◆ **Data for processing**

◆ ◆ ◆ ◆ ◆ ◆ ◆

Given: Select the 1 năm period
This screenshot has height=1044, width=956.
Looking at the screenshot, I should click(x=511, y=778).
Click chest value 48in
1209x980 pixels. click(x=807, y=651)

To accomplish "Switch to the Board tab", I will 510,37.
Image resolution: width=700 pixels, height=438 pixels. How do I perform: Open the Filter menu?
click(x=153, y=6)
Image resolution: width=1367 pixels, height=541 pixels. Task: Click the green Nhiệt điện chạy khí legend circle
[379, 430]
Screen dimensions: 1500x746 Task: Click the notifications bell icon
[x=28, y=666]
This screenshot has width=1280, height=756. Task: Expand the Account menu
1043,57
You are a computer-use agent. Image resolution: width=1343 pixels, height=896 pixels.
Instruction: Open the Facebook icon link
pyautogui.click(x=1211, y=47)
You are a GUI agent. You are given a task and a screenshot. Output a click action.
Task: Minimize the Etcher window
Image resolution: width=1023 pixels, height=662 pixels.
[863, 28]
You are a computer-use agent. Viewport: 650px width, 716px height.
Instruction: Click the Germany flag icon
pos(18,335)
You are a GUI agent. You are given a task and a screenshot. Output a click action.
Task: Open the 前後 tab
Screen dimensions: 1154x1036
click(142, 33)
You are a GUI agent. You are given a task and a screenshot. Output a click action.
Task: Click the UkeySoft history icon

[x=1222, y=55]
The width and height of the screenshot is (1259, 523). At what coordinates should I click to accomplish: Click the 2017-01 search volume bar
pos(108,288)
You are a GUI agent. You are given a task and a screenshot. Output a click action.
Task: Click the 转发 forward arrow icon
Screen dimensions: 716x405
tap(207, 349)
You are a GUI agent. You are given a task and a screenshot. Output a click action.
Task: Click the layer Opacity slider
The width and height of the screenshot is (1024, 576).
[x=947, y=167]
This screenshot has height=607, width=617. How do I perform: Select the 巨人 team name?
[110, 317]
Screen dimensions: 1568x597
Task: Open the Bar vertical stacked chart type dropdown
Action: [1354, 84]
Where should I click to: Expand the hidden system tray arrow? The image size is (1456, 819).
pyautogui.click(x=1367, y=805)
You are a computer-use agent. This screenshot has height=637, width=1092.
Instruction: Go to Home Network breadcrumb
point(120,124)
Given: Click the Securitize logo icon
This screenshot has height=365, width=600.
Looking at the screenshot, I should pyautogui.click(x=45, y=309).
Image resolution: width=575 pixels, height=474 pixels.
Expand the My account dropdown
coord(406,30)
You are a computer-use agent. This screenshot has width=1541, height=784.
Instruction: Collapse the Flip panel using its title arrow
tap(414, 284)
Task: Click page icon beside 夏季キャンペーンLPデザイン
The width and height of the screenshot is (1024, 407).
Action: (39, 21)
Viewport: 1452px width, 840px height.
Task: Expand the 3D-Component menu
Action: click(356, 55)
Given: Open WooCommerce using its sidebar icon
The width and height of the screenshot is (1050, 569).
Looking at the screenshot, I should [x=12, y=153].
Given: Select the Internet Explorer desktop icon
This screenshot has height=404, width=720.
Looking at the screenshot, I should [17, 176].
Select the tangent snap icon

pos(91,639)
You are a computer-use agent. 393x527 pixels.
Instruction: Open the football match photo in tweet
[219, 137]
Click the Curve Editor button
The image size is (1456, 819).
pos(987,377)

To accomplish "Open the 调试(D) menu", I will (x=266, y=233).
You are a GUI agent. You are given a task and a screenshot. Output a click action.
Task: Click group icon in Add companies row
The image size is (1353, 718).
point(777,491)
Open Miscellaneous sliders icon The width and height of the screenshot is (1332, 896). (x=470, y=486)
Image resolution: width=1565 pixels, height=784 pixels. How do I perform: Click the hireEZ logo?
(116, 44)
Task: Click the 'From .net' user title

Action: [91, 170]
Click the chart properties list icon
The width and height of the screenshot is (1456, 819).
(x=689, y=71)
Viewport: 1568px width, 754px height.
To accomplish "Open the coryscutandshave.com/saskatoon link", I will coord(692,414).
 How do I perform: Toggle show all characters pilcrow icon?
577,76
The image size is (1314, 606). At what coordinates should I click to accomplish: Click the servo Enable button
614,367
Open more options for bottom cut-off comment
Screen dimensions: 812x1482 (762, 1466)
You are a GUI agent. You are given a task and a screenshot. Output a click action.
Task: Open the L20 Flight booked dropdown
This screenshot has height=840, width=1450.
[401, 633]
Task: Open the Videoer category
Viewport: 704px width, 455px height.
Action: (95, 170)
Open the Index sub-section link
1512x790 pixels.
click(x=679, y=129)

◆ ◆ ◆ ◆ ◆ ◆ ◆

◆ **Aim**
Reproduce all of the data above verbatim, line by line, without altering anything.

◆ **The response**
Given: Select the 1 năm period
This screenshot has height=1044, width=956.
Looking at the screenshot, I should click(x=511, y=778).
Click chest value 48in
1209x980 pixels. click(x=807, y=651)

To accomplish "Switch to the Board tab", I will 510,37.
Image resolution: width=700 pixels, height=438 pixels. How do I perform: Open the Filter menu?
click(x=153, y=6)
Image resolution: width=1367 pixels, height=541 pixels. Task: Click the green Nhiệt điện chạy khí legend circle
[379, 430]
Screen dimensions: 1500x746 Task: Click the notifications bell icon
[x=28, y=666]
This screenshot has width=1280, height=756. Task: Expand the Account menu
1043,57
You are a computer-use agent. Image resolution: width=1343 pixels, height=896 pixels.
Instruction: Open the Facebook icon link
pyautogui.click(x=1211, y=47)
You are a GUI agent. You are given a task and a screenshot. Output a click action.
Task: Minimize the Etcher window
Image resolution: width=1023 pixels, height=662 pixels.
[863, 28]
You are a computer-use agent. Viewport: 650px width, 716px height.
Instruction: Click the Germany flag icon
pos(18,335)
You are a GUI agent. You are given a task and a screenshot. Output a click action.
Task: Open the 前後 tab
Screen dimensions: 1154x1036
click(142, 33)
You are a GUI agent. You are given a task and a screenshot. Output a click action.
Task: Click the UkeySoft history icon

[x=1222, y=55]
The width and height of the screenshot is (1259, 523). At what coordinates should I click to accomplish: Click the 2017-01 search volume bar
pos(108,288)
You are a GUI agent. You are given a task and a screenshot. Output a click action.
Task: Click the 转发 forward arrow icon
Screen dimensions: 716x405
tap(207, 349)
You are a GUI agent. You are given a task and a screenshot. Output a click action.
Task: Click the layer Opacity slider
The width and height of the screenshot is (1024, 576).
[x=947, y=167]
This screenshot has height=607, width=617. How do I perform: Select the 巨人 team name?
[110, 317]
Screen dimensions: 1568x597
Task: Open the Bar vertical stacked chart type dropdown
Action: [1354, 84]
Where should I click to: Expand the hidden system tray arrow? The image size is (1456, 819).
pyautogui.click(x=1367, y=805)
You are a computer-use agent. This screenshot has height=637, width=1092.
Instruction: Go to Home Network breadcrumb
point(120,124)
Given: Click the Securitize logo icon
This screenshot has height=365, width=600.
Looking at the screenshot, I should pyautogui.click(x=45, y=309).
Image resolution: width=575 pixels, height=474 pixels.
Expand the My account dropdown
coord(406,30)
You are a computer-use agent. This screenshot has width=1541, height=784.
Instruction: Collapse the Flip panel using its title arrow
tap(414, 284)
Task: Click page icon beside 夏季キャンペーンLPデザイン
The width and height of the screenshot is (1024, 407).
Action: (39, 21)
Viewport: 1452px width, 840px height.
Task: Expand the 3D-Component menu
Action: click(356, 55)
Given: Open WooCommerce using its sidebar icon
The width and height of the screenshot is (1050, 569).
Looking at the screenshot, I should [x=12, y=153].
Given: Select the Internet Explorer desktop icon
This screenshot has height=404, width=720.
Looking at the screenshot, I should [17, 176].
Select the tangent snap icon

pos(91,639)
You are a computer-use agent. 393x527 pixels.
Instruction: Open the football match photo in tweet
[219, 137]
Click the Curve Editor button
The image size is (1456, 819).
pos(987,377)

To accomplish "Open the 调试(D) menu", I will (x=266, y=233).
You are a GUI agent. You are given a task and a screenshot. Output a click action.
Task: Click group icon in Add companies row
The image size is (1353, 718).
point(777,491)
Open Miscellaneous sliders icon The width and height of the screenshot is (1332, 896). (x=470, y=486)
Image resolution: width=1565 pixels, height=784 pixels. How do I perform: Click the hireEZ logo?
(116, 44)
Task: Click the 'From .net' user title

Action: [91, 170]
Click the chart properties list icon
The width and height of the screenshot is (1456, 819).
(x=689, y=71)
Viewport: 1568px width, 754px height.
To accomplish "Open the coryscutandshave.com/saskatoon link", I will coord(692,414).
 How do I perform: Toggle show all characters pilcrow icon?
577,76
The image size is (1314, 606). At what coordinates should I click to accomplish: Click the servo Enable button
614,367
Open more options for bottom cut-off comment
Screen dimensions: 812x1482 (762, 1466)
You are a GUI agent. You are given a task and a screenshot. Output a click action.
Task: Open the L20 Flight booked dropdown
This screenshot has height=840, width=1450.
[401, 633]
Task: Open the Videoer category
Viewport: 704px width, 455px height.
Action: (95, 170)
Open the Index sub-section link
1512x790 pixels.
click(x=679, y=129)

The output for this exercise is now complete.